CS-SI / eodag

Earth Observation Data Access Gateway
https://eodag.readthedocs.io
Apache License 2.0
324 stars 44 forks source link

Token mechanism not handled for Copernicus Dataspace provider #858

Closed chiarch84 closed 11 months ago

chiarch84 commented 1 year ago

Describe the bug Copernicus Dataspace token refresh is not handled by EODAG, so for massive downloads it is not possible to use EODAG as plugin since it will lead to Authentication Errors and afterwards to be temporarily banned by the provider due to too many sessions opened at the same time (1 token = 1 session). For Data Space every new token request is considered a new Session and so, if the previous token had not expired this means that 2 parallel sessions are open. Leading very soon to too many not allowed Sessions at the same time. https://documentation.dataspace.copernicus.eu/Quotas.html#copernicus-general-users This is the link to the max quotas for general users.

We (JRC - EC) have the quotas for Service providers, but we reached them anyhow since the refresh token is not handled.

We are using the single download since for how our workflow is created we singularly download each product, but it seems that for the same authenticated user new tokens have to be generated all the time, instead than using the existing ones and just refreshing them. The mechanism should be to, in case an active token already exists, to refresh it every 10 minutes up to 60 minutes time. At 60 minutes time the token is not valid anymore and the session expires so a new token has to be requested. Since there is no "logout" mechanism it is also not possible to kill the existing sessions ourselves.

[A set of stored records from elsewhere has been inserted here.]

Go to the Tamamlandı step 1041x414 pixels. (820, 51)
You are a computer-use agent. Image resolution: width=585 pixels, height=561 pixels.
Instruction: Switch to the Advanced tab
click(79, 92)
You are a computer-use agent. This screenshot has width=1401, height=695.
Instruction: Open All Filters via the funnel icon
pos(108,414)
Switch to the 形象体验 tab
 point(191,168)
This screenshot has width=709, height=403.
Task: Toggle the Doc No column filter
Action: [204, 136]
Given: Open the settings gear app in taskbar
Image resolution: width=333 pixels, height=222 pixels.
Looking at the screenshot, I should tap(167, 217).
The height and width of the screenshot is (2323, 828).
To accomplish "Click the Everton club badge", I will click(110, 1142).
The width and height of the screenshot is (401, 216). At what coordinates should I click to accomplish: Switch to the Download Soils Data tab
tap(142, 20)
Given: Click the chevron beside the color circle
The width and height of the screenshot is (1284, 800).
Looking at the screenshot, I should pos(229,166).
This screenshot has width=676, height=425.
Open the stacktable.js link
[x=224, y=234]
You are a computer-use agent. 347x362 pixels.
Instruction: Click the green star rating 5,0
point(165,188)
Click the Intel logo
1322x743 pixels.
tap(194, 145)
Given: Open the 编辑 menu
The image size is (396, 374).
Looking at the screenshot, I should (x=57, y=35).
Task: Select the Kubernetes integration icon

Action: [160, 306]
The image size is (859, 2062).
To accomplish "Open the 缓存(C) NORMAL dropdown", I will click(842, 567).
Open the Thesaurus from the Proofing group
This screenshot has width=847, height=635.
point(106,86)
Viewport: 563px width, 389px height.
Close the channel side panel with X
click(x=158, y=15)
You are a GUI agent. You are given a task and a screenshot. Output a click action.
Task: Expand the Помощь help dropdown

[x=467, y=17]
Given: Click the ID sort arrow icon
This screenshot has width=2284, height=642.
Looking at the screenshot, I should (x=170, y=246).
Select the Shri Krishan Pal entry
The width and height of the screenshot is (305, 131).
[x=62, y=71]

We need to understand if EODAG is going to implement this or not and with what priority, since if not we might have to rewrite the code for downloading ourselves and not use EODAG for downloading from Dataspace. Thanks for your answer.

Code To Reproduce

try:
        product_scratch_path = pathlib.Path(
            dag.download(eodag_eoproduct, outputs_prefix=scratch_dir)
        )
except AuthenticationError as e:
    logger.exception(e)
    dag = login_to_eodag_provider(provider=provider_name)
    process_single_eodag_product(
        product_uuid,
        base_path,
        collection_name,
        metadata,
        product_type,
        elastic,
        provider_name,
        eodag_eoproduct,
        dag,
        )

Environment:

Python version: 3.9.5 EODAG version: 2.9.1

sbrunato commented 1 year ago

Hello @chiarch84 and thanks for this issue. Yes this is something that should be handled, we'll plan to update the token retrieval mechanism to support it

chiarch84 commented 1 year ago

Thanks a lot for your answer @sbrunato ! Keep us updated on the roadmap!

koleckt commented 1 year ago

Hello @chiarch84 , Waiting for the EODAG upgrade, did you find (or develop) a homemade downloading function for COP_DATASPACE ?

chiarch84 commented 1 year ago

Dear @koleckt no for the moment we just set up our downloads rate so that we don't exceed a certain number of "invalid user credentials" messages per minute and hour, so that we do not get "banned". So we keep downloading while receiving errors. Since we were hoping that EODAG would solve it soon. I guess we are not the only ones expecting this feature since CDSE is now the new official provider of Copernicus data.

gasparakos commented 1 year ago

Hello,

Based on https://documentation.dataspace.copernicus.eu/APIs/OData.html#product-download , I changed the keycloak authentication code a bit: https://github.com/gasparakos/eodag/blob/develop/eodag/plugins/authentication/keycloak.py#L94

Our downloads runs stable. It stopped two times. Once at 3 a.m. when summer-winter clock change has taken place and clock went back to 2 a.m.. And once when session expiration (10 hour) happened. I adjusted the code a bit and run again. I hope it can start new session after 10 hour.

I put it in https://github.com/gasparakos/eodag. You can try it with: pip install --upgrade git+https://github.com/gasparakos/eodag.git@develop

gasparakos commented 1 year ago

Our downloads runs stable. It stopped two times. Once at 3 a.m. when summer-winter clock change has taken place and clock went back to 2 a.m.. And once when session expiration (10 hour) happened. I adjusted the code a bit and run again. I hope it can start new session after 10 hour.

l left a breakpoint() in eodag/plugins/authentication/keycloak.py(117)authenticate() try except block, and got another response. After continue, new session started, and download continued.

gasparakos commented 1 year ago

I hope it can start new session after 10 hour.

Sorry, it can not handle session expiration. Maybe some time based explicit renewal.

gasparakos commented 1 year ago

Sorry, it can not handle session expiration. Maybe some time based explicit renewal.

This problem was something else. Script was restarted and images still downloading from Tuesday. Session (10h expiration) was renewed a few times until now.